Questa indicazione deve consentire la trasparenza della procedura anche nell’interesse del lavoratore licenziato

L’azienda intima il licenziamento nell’ambito di una procedura di riduzione del personale ai sensi della legge sul licenziamento collettivo del 1991. La corte di appello, riformando la sentenza del tribunale, ha condannato il datore di lavoro al pagamento dell’indennità risarcitoria in misura pari a 24 mensilità dell’ultima retribuzione globale di fatto percepita, oltre accessori. La corte di appello ha accolto la domanda del lavoratore perché ha ritenuto non assolto l'obbligo della società, ai sensi dell'art. 9 comma 4, di puntuale indicazione delle modalità di applicazione dei criteri di scelta; la comunicazione finale, anche integrata dai documenti ad essa allegati, risultava inidonea, in relazione al profilo del lavoratore licenziato, di impiegato tecnico, a dare conto degli specifici elementi che avevano, in concreto, orientato la scelta, cosi che risultava impedita la possibilità di controllo della correttezza procedimentale cui la comunicazione stessa era finalizzata.

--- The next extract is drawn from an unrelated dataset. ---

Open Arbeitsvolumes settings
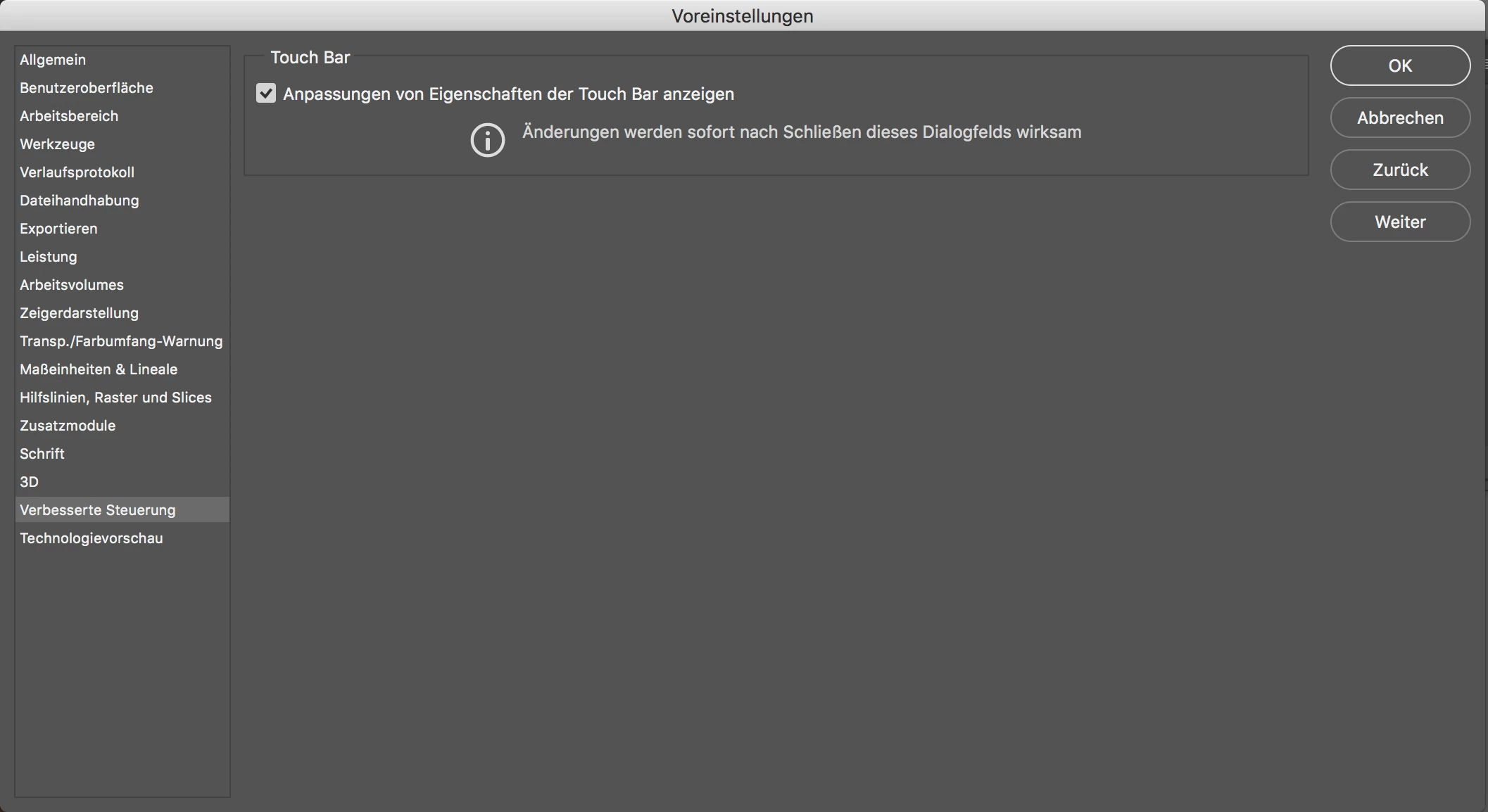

La Cassazione ha confermato la correttezza della sentenza perché “la comunicazione ex art. 4 comma 9 della legge nr. 223 del 1991, anche in presenza di criteri stabiliti in sede di accordo sindacale, non può limitarsi ad una presa d'atto degli stessi ma deve indicare il modo in cui quei criteri sono stati applicati cosi da soddisfare un livello di adeguatezza idoneo a mettere in grado il lavoratore di comprendere per quale ragione e sulla base di quali criteri di scelta (siano essi legali o convenzionali) lui, e non altri colleghi, sia stato posto in mobilità o licenziato e quindi di poter contestare il recesso datoriale. “

Questa verifica resta un momento centrale della procedura.

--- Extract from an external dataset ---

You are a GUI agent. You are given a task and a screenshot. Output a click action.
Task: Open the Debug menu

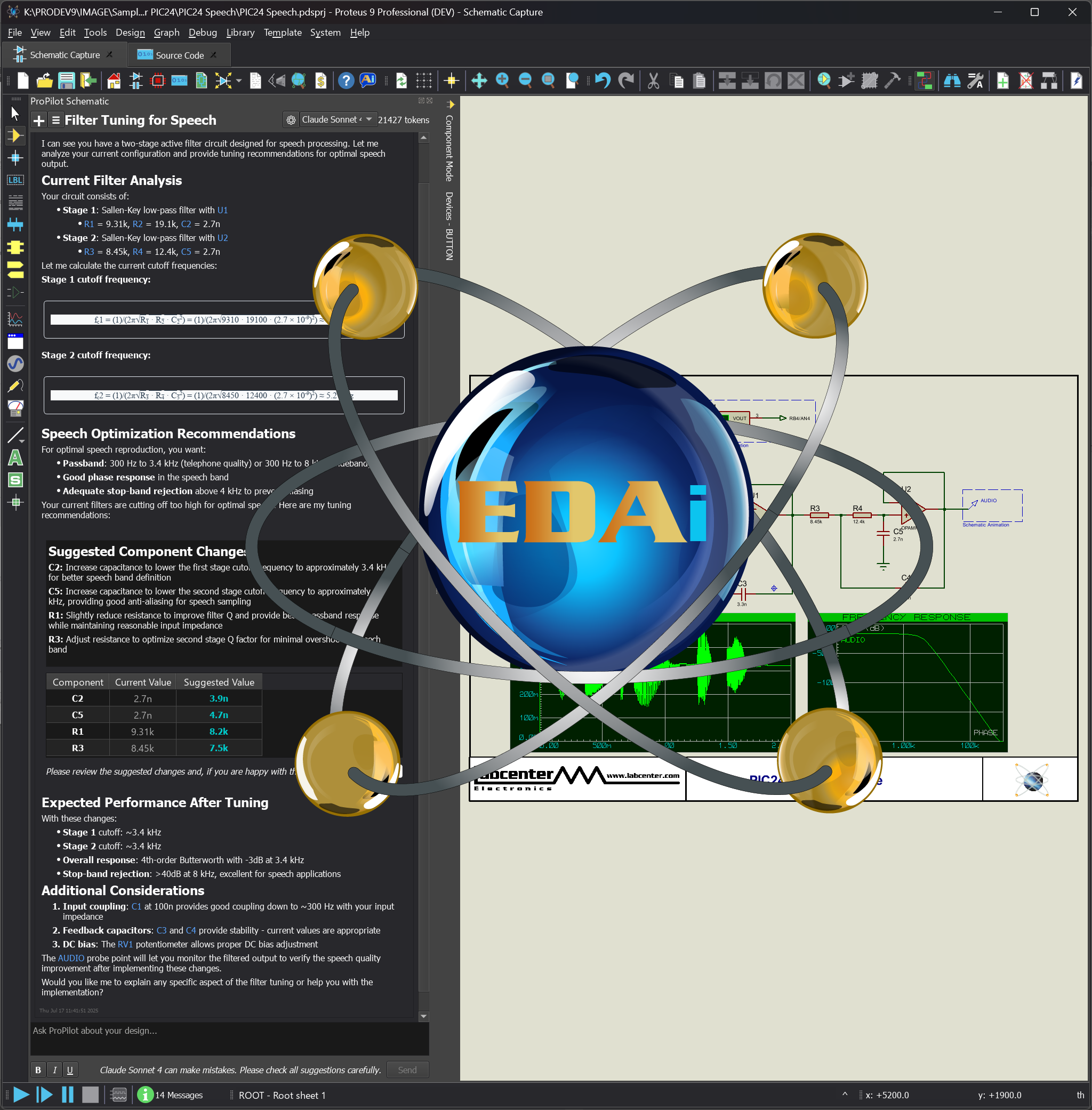click(x=203, y=33)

La norma per la Cassazione è “finalizzata alla tutela non solo di interessi delle organizzazioni sindacali, ma anche dell'interesse pubblico, correlato alla occupazione in generale ed ai costi della mobilità, e dell'interesse dei lavoratori alla conservazione del posto di lavoro ( così Cass., sez. un. nr. 302 del 2000 : la procedura ex legge nr. 223 del 1991 è posta a «tutela, oltre che degli interessi pubblici e collettivi, soprattutto [...] dei singoli lavoratori coinvolti»); tra le posizioni soggettive in conflitto primeggia, evidentemente, il diritto soggettivo al posto di lavoro dei dipendenti indicati come eccedentari, il cui sacrificio è consentito soltanto nel rispetto di tutte le componenti regolate dalla legge, vuoi sostanziali vuoi procedimentali. “

Cassazione Sentenza . Sez. Lavoro n.. 10047 Anno 2019. Data pubblicazione: 10/04/2019.